The Criminal Justice Act 2003 already allows electronic monitoring to be used as part of a community sentence to manage a curfew or compliance with another requirement of the sentence, such as an exclusion zone. In practice, it has only been used in community sentences to monitor curfews through radio frequency technology; the GPS-enabled tags that are necessary to monitor an offender’s location are not currently widely available. That will change when the new electronic monitoring service that is being developed goes live in 2019 and GPS tags and the monitoring technology become widely available. The new service will begin on a date to be confirmed in the summer, following the conclusion of commercial discussions with providers.

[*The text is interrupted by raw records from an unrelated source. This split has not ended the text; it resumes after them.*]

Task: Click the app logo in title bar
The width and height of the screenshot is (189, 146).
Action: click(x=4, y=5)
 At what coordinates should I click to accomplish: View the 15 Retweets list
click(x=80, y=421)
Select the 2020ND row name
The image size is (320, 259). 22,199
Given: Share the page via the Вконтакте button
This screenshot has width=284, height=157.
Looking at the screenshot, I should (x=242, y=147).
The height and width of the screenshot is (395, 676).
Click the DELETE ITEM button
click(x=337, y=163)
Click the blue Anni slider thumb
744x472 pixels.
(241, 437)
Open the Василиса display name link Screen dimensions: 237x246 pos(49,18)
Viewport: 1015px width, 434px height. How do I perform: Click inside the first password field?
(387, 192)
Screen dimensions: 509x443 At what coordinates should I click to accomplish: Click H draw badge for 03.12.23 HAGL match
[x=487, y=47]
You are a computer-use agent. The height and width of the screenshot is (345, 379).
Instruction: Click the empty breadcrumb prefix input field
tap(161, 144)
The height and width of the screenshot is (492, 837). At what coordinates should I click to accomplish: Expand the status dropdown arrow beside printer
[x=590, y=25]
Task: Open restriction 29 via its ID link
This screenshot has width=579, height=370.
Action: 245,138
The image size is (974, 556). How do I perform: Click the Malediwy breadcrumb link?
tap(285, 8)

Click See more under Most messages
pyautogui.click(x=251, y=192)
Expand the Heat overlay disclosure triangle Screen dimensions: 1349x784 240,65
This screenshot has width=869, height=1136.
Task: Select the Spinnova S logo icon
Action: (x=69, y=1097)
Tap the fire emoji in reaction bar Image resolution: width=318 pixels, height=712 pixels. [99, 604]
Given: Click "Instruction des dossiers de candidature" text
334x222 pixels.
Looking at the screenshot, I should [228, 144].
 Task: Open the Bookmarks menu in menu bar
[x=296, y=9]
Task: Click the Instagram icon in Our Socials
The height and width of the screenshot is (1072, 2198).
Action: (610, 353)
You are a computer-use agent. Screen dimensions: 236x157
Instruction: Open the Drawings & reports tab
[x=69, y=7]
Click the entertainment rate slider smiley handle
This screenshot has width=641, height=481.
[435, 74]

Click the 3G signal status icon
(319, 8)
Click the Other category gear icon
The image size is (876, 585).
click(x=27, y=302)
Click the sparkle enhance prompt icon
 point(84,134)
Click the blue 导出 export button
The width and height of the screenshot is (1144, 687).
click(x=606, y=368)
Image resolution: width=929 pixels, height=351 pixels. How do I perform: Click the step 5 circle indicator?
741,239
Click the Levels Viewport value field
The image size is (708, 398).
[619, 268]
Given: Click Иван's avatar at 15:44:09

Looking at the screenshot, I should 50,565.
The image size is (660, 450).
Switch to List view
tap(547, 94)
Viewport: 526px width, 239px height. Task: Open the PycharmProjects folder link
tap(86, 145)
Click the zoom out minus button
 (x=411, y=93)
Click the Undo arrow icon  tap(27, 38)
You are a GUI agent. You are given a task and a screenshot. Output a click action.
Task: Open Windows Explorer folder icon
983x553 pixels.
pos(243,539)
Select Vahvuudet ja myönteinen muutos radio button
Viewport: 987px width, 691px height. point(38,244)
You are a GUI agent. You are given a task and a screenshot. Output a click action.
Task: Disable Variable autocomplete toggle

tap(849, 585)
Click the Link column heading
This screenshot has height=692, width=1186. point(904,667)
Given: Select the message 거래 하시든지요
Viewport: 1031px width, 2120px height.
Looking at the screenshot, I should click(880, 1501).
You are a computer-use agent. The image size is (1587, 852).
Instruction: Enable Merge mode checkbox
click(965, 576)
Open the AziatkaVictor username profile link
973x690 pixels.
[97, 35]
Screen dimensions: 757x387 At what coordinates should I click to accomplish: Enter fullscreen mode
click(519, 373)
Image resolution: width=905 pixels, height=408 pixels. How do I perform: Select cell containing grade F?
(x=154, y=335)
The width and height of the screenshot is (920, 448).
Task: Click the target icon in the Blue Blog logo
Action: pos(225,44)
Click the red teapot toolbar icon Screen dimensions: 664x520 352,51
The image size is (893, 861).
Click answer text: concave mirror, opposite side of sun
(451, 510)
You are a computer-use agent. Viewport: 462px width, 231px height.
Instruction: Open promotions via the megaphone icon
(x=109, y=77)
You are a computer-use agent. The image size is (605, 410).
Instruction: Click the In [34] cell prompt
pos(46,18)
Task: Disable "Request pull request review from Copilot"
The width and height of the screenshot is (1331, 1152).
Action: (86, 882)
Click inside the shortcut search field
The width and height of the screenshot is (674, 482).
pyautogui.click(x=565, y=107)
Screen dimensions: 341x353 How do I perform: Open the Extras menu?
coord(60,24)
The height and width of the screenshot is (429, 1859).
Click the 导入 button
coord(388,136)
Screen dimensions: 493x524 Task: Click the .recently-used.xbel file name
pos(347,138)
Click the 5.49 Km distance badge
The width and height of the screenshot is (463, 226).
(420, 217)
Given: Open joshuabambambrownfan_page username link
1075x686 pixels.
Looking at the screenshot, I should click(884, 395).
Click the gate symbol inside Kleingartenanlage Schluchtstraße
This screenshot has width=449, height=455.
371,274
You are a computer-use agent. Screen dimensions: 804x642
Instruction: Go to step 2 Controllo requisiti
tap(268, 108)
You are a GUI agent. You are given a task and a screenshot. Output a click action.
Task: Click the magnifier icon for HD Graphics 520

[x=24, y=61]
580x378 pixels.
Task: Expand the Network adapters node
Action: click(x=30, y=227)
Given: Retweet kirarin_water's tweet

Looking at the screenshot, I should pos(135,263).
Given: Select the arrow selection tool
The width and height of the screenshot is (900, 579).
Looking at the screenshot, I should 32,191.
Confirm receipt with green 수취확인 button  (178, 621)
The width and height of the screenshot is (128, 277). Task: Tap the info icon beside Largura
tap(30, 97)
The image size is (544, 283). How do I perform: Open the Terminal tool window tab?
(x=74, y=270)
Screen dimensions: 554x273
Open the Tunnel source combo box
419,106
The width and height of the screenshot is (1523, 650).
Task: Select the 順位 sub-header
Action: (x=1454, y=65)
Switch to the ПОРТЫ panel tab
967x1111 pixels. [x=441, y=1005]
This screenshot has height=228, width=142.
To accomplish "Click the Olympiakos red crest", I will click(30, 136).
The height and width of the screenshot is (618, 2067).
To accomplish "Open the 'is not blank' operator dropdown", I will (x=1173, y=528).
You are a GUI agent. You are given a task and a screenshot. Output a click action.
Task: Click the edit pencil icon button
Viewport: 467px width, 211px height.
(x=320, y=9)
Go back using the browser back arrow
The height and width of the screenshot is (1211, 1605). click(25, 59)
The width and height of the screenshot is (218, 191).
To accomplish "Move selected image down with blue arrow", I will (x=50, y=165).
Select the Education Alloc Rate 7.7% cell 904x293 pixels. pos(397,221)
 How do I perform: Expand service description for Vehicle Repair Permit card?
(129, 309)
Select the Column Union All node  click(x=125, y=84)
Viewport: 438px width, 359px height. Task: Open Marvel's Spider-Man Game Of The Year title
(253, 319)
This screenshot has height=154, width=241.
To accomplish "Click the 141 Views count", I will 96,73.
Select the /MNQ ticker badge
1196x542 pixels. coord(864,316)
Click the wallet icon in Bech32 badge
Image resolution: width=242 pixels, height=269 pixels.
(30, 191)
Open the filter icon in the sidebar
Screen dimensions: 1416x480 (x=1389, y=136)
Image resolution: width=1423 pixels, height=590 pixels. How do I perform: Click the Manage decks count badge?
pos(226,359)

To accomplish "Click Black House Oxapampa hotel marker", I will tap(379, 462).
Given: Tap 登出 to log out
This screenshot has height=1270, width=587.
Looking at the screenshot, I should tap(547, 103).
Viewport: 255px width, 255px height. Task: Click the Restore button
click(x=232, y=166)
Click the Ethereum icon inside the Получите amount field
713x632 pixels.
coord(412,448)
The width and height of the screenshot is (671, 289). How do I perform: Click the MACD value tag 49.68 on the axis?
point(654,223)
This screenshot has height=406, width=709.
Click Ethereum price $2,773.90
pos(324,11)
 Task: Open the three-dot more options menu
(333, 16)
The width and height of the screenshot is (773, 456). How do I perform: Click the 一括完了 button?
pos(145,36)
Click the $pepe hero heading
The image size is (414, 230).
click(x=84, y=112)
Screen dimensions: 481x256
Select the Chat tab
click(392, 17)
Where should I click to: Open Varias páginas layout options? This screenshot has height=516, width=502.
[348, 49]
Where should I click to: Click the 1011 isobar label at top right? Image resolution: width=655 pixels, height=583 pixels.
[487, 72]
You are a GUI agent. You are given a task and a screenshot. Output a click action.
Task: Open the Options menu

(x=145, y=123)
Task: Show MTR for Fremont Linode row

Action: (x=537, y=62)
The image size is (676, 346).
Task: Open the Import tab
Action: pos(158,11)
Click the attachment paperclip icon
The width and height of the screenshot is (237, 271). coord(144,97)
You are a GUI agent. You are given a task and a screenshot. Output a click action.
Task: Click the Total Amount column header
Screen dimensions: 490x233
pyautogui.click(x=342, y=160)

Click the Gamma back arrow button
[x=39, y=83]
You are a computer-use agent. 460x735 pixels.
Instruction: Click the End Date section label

This order, commencing a provision in the Crime and Courts Act 2013 to allow for a stand-alone location monitoring requirement to be imposed, provides courts and probation practitioners with an additional tool to help to manage offenders in the community. The approach that we are taking has been, and is being, piloted in specific geographical areas, commenced through a no procedure statutory instrument. This allows the Ministry of Justice and, separately, the London Mayor’s Office for Policing and Crime—MOPAC—to pilot the use of location monitoring. The Ministry of Justice pilot concluded in March this year and the smaller pilot being run in London by the Mayor’s office will come to an end in September 2019.

Findings from the independent evaluation of the Ministry of Justice pilot that concluded in March will not be available until the summer. Nevertheless, feedback from probation practitioners and offenders engaged in both pilots suggest that standalone location monitoring is a valuable tool. We believe that it will provide offender managers with information that allows more insight into offender behaviour, allowing for constructive conversations to take place to reduce the risk of reoffending, aid rehabilitation and help those they supervise to lead law-abiding lives. Let us say, for example, that a probation officer is dealing with a domestic abuse case where the offending behaviour is linked to gambling or alcohol. The location information may show the offender frequenting alcohol or betting shops and this would enable the probation officer to have a sophisticated and evidence-led conversation with the offender about their behaviour and take appropriate steps to address it.

Stand-alone location monitoring may also help to deter offenders from taking part in criminal activity through the prospect of discovery or by giving the offender an excuse to distance themselves from those with whom they might commit crime. In effect, this can offer offenders a fresh start away from the influences of crime. In some cases, it could also provide enough assurance to enable courts to impose a community sentence as an alternative to custody, leading to many of the benefits of rehabilitation that offenders may get from being with their loved ones or through employment in the community. Prior to the introduction of the new electronic monitoring service, the Ministry of Justice will take into account the lessons learned from the pilots and provide information to sentencers and those that advise them, such as legal advisers and probation court teams, on how to target the new location monitoring capability.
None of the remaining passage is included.